# Location of fuse or CB panel in Trailer?



## mrtphilp (Nov 29, 2014)

Hello, I am trying to help my elderly parents who have been RV for years but getting a little less active. They have a 2003 Terry fifth wheel trailer and we are trying to get it ready for a little trip. All systems seem to be ok except for the complete DC circuit. It is plugged into an AC outlet, all AC outlets and appliances are fine, but no interior lights, furnace or other DC outlets. It seems to me like a fuse or circuit breaker needs to be replaced or reset, but I cannot find any kind of fuse block, circuit breaker panel, distribution panel or anything. Have looked inside of all the cabinets that I can find and all outside compartments. I tried to find an owners manual online without success.

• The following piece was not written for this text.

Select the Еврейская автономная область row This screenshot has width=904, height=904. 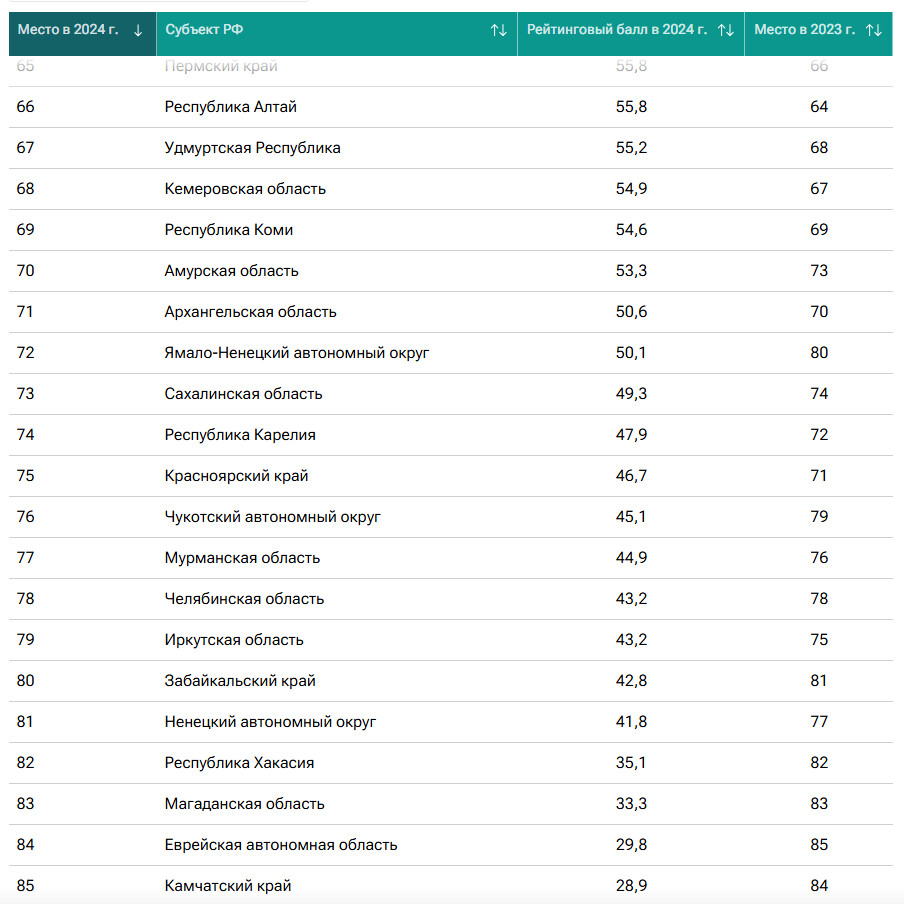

Wires from the batteries lead inside but cannot find where they go to. Anybody have any clues that would help? I hate the thought of hauling it down to the local RV service center, hoping for a simple solution.

thanks


----------



## mrtphilp (Nov 29, 2014)

OK, making progress, found the fuse/CB panel, all good there. But discovered that the batteries are dead. Have a charger on them now but they should have been maintained by the converter. AC  power is good, Must be something wrong with the converter, but now cannot find where that is.


----------



## LEN (Nov 29, 2014)

Could be as simple as the converted being turned off. Can happen with a power outage.
Good luck with a charge.

LEN


----------



## H2H1 (Nov 29, 2014)

Please post back your finding. I think that will help a lot of us out sometimes in the future


----------